First line: "Once upon a time the diary had a tiny key."
Favourite part: It actually comes near the beginning, when Lily finds the trunks in the Dumpster. There's a wonderful description of the hotel and ocean liner labels:
Each label was a miniature painting, a dreamy portal into a faraway destination. Elephants paraded past exotic geishas twirling parasols. Pink palms swayed, hypnotizing passengers aboard the Orient and Round the World Dollar Steamship Line. Flappers frolicked. . . An orange ship sailed through a fuschia pagoda. Two women sat under an umbrella in Cannes. Giraffes kicked off the Around Africa Cruise. . .
I'd love to have a collage like that on my wall!
Other thoughts: I'm not entirely sure how I feel about the book. Most of the book is Lily recreating the events described in the diary (which actually only had room for a few lines per day) in almost novel format. She's obviously done lots of interviews and research, but I almost would have just preferred the diary.
And Florence was quite the young woman! I didn't quite know what to think of her. She was constantly having love affairs with girls/women and a few boys/men, from age 14. "In those days it was fashionable for girls to have relationships. Like Virginia Woolf and Vita Sackville-West." explains 90 year-old Florence. But gosh, it seemed like rather a lot of sex for someone so young during what we think of as a "purer" time (I think we're wrong!). And she comes off as a bit of a poor little rich girl, even though her parents were well-off but not very wealthy. She wanted to be a writer, an artist, a musician. . . in her later teens she held literary/philosophical salons in her parents' apartment. I found myself thinking it must've been nice to have so much time on one's hands and so little to worry about. But the ways she was able to fill that time, from age 14, in New York City is amazing - teas, operas, plays, museums, horseback riding in Central Park. . . We'll never see that again.

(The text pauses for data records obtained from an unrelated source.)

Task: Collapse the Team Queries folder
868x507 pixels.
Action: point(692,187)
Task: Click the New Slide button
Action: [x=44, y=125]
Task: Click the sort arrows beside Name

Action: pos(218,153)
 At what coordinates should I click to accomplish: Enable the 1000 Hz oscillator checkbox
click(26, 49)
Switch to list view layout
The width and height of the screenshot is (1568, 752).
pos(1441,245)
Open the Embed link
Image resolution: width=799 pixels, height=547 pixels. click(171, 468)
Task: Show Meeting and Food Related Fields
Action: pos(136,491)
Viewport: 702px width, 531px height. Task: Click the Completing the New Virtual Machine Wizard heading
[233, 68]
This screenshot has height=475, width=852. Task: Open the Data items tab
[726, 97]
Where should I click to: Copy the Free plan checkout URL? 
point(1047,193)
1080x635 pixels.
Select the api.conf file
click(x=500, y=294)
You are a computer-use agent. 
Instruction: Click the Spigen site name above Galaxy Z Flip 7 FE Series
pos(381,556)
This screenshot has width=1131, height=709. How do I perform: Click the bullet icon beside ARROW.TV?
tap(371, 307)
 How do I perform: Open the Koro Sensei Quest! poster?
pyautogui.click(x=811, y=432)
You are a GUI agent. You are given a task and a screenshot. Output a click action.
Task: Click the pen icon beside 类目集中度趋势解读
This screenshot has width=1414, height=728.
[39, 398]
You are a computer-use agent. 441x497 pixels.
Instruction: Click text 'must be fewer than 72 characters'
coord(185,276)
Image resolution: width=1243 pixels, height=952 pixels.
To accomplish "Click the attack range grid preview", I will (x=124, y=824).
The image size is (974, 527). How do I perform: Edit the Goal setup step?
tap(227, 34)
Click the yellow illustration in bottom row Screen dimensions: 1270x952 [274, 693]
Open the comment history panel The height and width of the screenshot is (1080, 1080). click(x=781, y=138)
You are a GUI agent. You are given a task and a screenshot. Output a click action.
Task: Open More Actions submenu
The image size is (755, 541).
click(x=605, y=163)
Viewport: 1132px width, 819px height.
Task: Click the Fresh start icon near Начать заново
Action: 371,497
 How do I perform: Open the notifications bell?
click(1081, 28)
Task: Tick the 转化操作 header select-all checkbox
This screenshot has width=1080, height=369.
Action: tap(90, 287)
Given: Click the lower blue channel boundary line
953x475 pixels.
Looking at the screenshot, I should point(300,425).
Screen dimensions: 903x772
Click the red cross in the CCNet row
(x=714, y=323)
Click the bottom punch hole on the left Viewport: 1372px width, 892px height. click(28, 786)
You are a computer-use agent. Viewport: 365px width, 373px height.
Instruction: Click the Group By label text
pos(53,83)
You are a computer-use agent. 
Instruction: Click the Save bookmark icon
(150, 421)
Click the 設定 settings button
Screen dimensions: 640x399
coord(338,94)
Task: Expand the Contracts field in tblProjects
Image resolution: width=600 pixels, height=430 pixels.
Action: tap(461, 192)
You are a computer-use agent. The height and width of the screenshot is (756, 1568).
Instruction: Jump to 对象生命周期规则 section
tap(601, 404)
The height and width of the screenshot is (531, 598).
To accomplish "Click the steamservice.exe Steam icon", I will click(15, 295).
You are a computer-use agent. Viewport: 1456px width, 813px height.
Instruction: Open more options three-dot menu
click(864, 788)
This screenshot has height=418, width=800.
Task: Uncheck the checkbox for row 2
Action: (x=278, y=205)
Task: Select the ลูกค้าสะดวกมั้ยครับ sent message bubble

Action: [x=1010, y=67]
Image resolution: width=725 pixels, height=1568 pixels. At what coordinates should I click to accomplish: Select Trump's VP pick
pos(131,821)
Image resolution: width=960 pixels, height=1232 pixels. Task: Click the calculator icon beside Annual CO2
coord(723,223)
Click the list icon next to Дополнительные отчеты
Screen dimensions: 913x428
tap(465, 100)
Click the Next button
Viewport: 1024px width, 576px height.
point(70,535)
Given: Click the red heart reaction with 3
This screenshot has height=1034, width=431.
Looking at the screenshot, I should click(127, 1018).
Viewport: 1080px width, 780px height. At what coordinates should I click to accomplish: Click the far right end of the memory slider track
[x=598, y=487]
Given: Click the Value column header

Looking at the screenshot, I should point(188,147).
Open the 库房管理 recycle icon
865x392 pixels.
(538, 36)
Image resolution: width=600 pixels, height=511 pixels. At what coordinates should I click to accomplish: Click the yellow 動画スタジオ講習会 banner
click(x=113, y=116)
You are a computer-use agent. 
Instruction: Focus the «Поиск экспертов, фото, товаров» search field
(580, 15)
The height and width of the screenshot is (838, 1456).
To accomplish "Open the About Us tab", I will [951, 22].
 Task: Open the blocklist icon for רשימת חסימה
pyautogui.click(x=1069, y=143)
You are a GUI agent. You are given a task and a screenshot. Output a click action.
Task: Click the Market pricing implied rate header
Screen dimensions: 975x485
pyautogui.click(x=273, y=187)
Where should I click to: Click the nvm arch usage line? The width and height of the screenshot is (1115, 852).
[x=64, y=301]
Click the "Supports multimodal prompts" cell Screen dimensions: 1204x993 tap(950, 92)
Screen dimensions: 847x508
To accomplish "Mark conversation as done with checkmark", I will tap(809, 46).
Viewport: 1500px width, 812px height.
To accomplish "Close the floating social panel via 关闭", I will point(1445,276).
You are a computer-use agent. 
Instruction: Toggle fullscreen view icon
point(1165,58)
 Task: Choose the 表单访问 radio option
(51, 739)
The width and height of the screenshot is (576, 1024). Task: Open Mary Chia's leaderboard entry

I think I might have been happier with a book just about New York during this period, which I find fascinating. But Koppel clearly loves the city and its history, and that comes through well. Apparently it inspired her to write some articles about New York during the time and find places that still existed (like the last typewriter salesman), which I wouldn't mind reading. And Florence is certainly an exciting tour guide for the period!